Of Black Swans and Gray Rhinos

Debbie Tan

Debbie Tan is the Head of Enterprise Risk Management for the PLDT Group.

I work in risk management; to be more specific, a rather specialized field known as enterprise risk management (ERM). ERM provides a framework and process for risks to be articulated and assessed in a strategic context so that entities can make well-informed decisions.

Two risk terms that seemed to have picked up steam these past few months are Black Swan and Gray Rhino. Black Swan is not a new term by any means. Its oldest known occurrence is from the 2nd-century Roman poet Juvenal’sdescription of something being "a rare bird in the lands and very much like a black swan". It became a phrase to connote impossibility - since historical records prior to the 17th century showed that all swans had white feathers, the black swan was presumed not to exist. Until 1697, when Dutch explorers became the first Europeans to see a black swan in Western Australia. After that, the phrase took on the meaning of something thought to impossible that could later be disproven.
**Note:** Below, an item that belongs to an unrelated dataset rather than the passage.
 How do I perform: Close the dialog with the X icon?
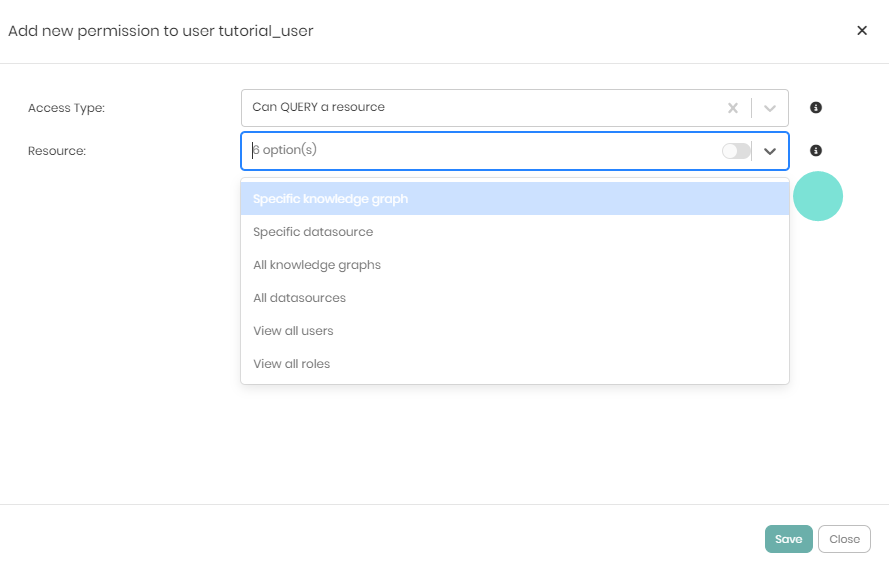[x=862, y=31]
In modern times, the phrase owes it popularity to Nassim Nicholas Taleb who extended the metaphor first to financial events in a 2001 book and then to non-financial events in his 2007 book “The Black Swan: The Impact of the Highly Improbable”. Today, Black Swan refers to an event that is unforeseen but with huge, possibly catastrophic, impact. Examples of Black Swans are the rise of the Internet, the dissolution of the Soviet Union, and the 9/11 terrorist attacks. Taleb’s exact description is: “First, it is an outlier, as it lies outside the realm of regular expectations, because nothing in the past can convincingly point to its possibility. Second, it carries an extreme 'impact'. Third, in spite of its outlier status, human nature makes us concoct explanations for its occurrence after the fact, making it explainable and predictable.”

Why is it important to look at Black Swans? After all, they are highly improbable. But because their impact can be so significant, it is worth citing possible Black Swans just to make sure decision makers understand their possible magnitude and if there are ways to prepare for or mitigate them.
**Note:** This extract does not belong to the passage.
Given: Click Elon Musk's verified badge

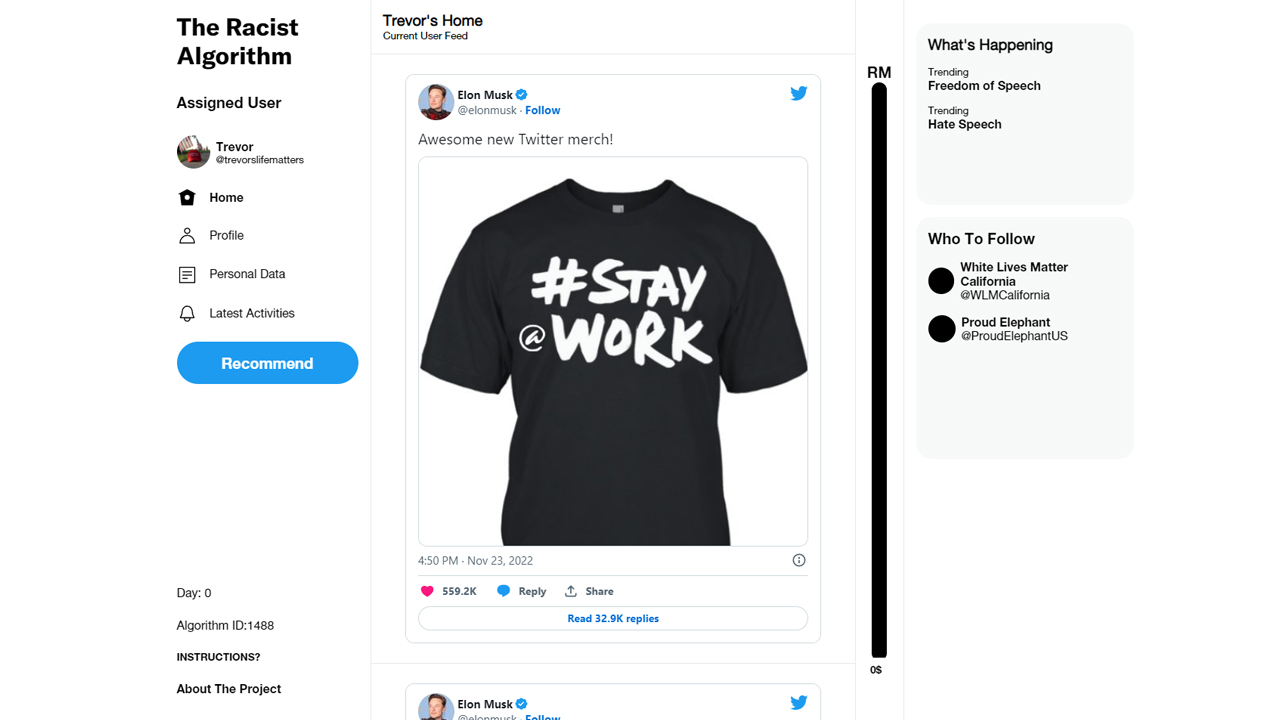Looking at the screenshot, I should coord(522,95).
Gray Rhinos, on the other hand, are highly probable events, also with significant impact, yet seemingly ignored or neglected until it’s too late. Very similar to the “elephant in the room” – everyone knows it’s there but no one wants to talk about it, much less address it. The term was coined in 2013 by Michele Wucker, an American author and policy analyst. She wanted a metaphor, similar to the Black Swan, to get people to pay attention to obvious risks and do something about them. Some of today’s Gray Rhinos are the US-China tensions, wealth inequality, cybersecurity threats, and climate change. Gray Rhinos are usually surrounded by other Gray Rhinos and aptly enough, the zoological term for a group of rhinos is a “crash”! The important difference between the Black Swan and the Gray Rhino is that, with the latter, you have a choice. As Wucker says “Either you get trampled or you get out of the way, or you can hop on the back of the rhino and use the crisis as opportunity.”
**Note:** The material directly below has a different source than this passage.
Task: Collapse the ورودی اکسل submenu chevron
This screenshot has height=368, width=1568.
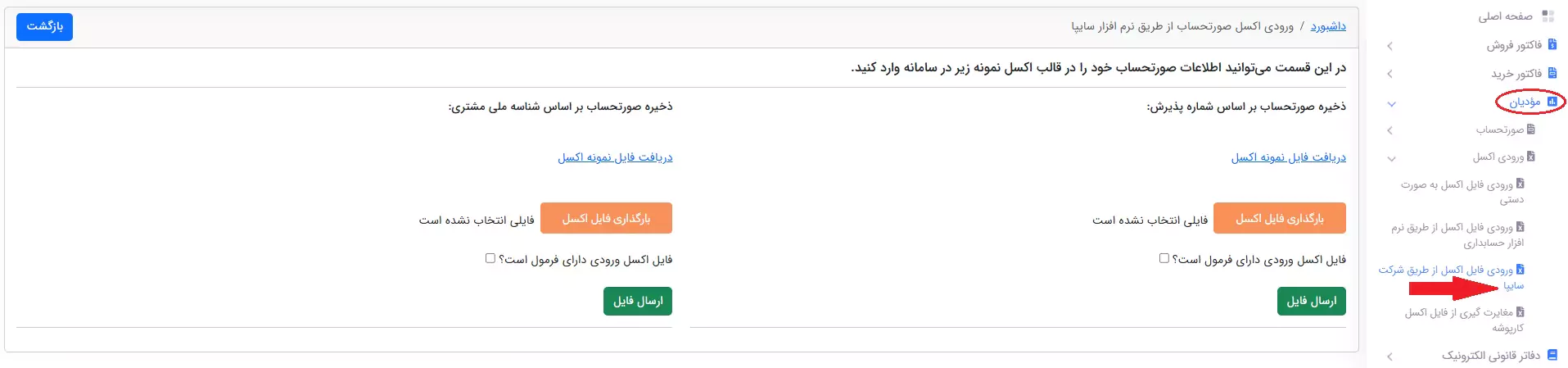Action: point(1391,158)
On the surface, the CoVid-19 pandemic seems to be a Black Swan and many experts have dubbed it as such. No one saw it coming and its catastrophic impact is undeniable. But is it really a Black Swan? For years, public health experts have warned that the next global dilemma would not be a war but an epidemic. Think back to SARS, MERS and H1N1. Since 2016, the World Economic Forum has cited “infectious disease outbreaks” as part of its annual global top risks. So we cannot say we were not warned. Given what we knew about pandemics, their increasing likelihood and potential impact, we should have seen this coming. But did we do anything about improving health care systems? No. So Covid-19 is really a Gray Rhino.

But beyond the correct animal terminology, what can the Black Swan and the Gray Rhino do for us? It’s all about naming our risks and how we respond to them. It’s about not letting the big, scary thing in front of us paralyze us. It’s about getting a sense of urgency but not panicking. And finally, it’s about doing something. And as you can see from the diverse responses from around the world, people and countries are choosing different paths. Some are getting trampled to death, some have gotten out of the way, and a few have even hopped on the rhino’s back. Have you, have we made the right choice?


About the Author

Debbie Tan is the Head of Enterprise Risk Management for the PLDT Group. She has worked in the telecommunications space for the past 20 years. She graduated with a degree in Interdisciplinary Studies from the Ateneo de Manila University in 1979 and has an MBA from the University of the Philippines. Debbie was instrumental in the creation and realization of Arete. She also manages the Ateneo Blue Eagles.